Found on Ironman.com and written by Jessica Elliott
If any of these quirks describe you, watch out, there may be a PR in your near future.
Triathletes come from different backgrounds, range greatly in age and often take completely different approaches to training and racing. But, deep down, we know we’re all cut from the same cloth. That’s why there’s an instant camaraderie among us—it’s clear that we share the same sort of “crazy;” those personality ticks that keep us going day in and day out. The idiosyncrasies that justify jumping out of bed at 4 a.m. to fit a swim in. That unbreakable internal drive. Which of the following traits can you identify with?
1. We can deftly balance a jam-packed schedule. We might not always be OCD, but we know how to stay organized enough to get our workouts in, even if it means there’s a little chaos at home. “I have a client who is an attorney and he does all of his legal research while he’s on an indoor trainer,” says triathlete and coach Peter Russo of Russo Racing in Rumford, Rhode Island. We’ve tweaked our routines down to the minute. We can go from training attire to dinner date ready in 15 minutes—flat.
2. We are maxed out on self-discipline. Waking up at 4 a.m.? We revel in it. “I cherish most 4 a.m. alarms because everyone else loathes them,” says Eric Keltner, a Dallas triathlete and father of two who is training for Memorial Hermann IRONMAN Texas. “The window between 4 a.m. to 6:30 a.m. is mine to own and, by the time I get to the office, I’ve accomplished more than most will all day.”
3. We’re laser-focused about our goals. We make the sacrifices necessary to reach them—no matter how odd it might appear.

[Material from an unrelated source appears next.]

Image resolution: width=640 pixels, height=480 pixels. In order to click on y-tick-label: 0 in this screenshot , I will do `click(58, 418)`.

From skipping out early during Friday night gatherings and running circles around the parking lot make our watch read 10 miles instead of 9.92, or even wearing ill-fitting borrowed gear to make sure a workout is completed, we make it happen. “I had a client who worked on her balance while brushing her teeth at night by standing on one foot,” says Casey Arendt, an Austin triathlete and coach with Go the Distance Coaching. Call us strange, but that’s our normal. There’s no room for compromise.
4. We take goals one step further. We don’t just want to participate in a certain race or cross the finish line at that first IRONMAN 70.3 race, we want to do it as fast as we know we can. If we don’t hit those goals, we commiserate for awhile—then get back to it. We aren’t afraid to fail.

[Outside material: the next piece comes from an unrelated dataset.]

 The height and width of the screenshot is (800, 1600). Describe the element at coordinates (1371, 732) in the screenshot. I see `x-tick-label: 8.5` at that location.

5. Pain management is fun for us. We thrive on the inevitable suffering with strength and grace. We live by inspirational quotes, sayings and mottos. They give us things to think about while we’re conquering the uncomfortable. You’ll find them hanging in our pain caves, or posted on our Facebook walls.
6. We welcome obstacles, adversity and pressure. These not only make great race stories—those sub-30-degree temps and 30-mile-per-hour gusts at IRONMAN Florida? Five flats in one race? They give us a chance to push our mental and physical boundaries. And we’ll gladly tell you about our battle wounds, from blisters to missing toenails.
7. We’re in love with our sport. While we might not favor one of the disciplines, the combination outweighs any drudgery. We find triathlon inexplicably exciting, no matter how well we perform and, if we’re honest, an endurance race is more bearable when there’s variety.
8. We are persistent and determined (with a dash of stubbornness.) Injury or life challenges aren’t enough to deter the disciplined triathlete from meeting the goal. Sure, we might loathe, whine and try every treatment imaginable to get us on the fast-track to recovery, but there is one thing we don’t do, and will never do: give up.
9. We are competitive, both with ourselves and others. First and foremost, we do this because we live for seeing what we can achieve. While proving it to our peers and coaches is nice, and yeah, it’s a pretty great day if we happen to find ourselves on the podium, we’re really in it because of an unstoppable internal drive. But we’ll admit that we’re also keeping an eye on the person next to us cranking the pace on the treadmill, or trying to overtake us down the length of the pool. We will beat them. We’re genuinely thankful that they’re there to motivate us.
10. We love to share our knowledge and convert our friends. It’s taken us awhile to hone our diets, strategies and routines, and we like to share our successes to make life easier for sport newbies. It’s even better if the beginner is someone we like—a little friendly competition never hurt anyone.
11. We know that it takes one to know one. We love joining tri-related Facebook forums and providing and gaining advice, or dissecting races. “Where else can you share horror stories of how your bladder held up—or didn’t?” says Wausau, Wisconsin triathlete Gina Cornell, who recently raced IRONMAN Cozumel. “Many late-night messages and posts helped me prepare for the race, and get excited, or even nervous. Changing current … what?!” We find camaraderie in these outlets, and know that it’s the best way to avoid driving our family members off.
Jessica Elliot is a Dallas-based freelance writer and IRONMAN athlete.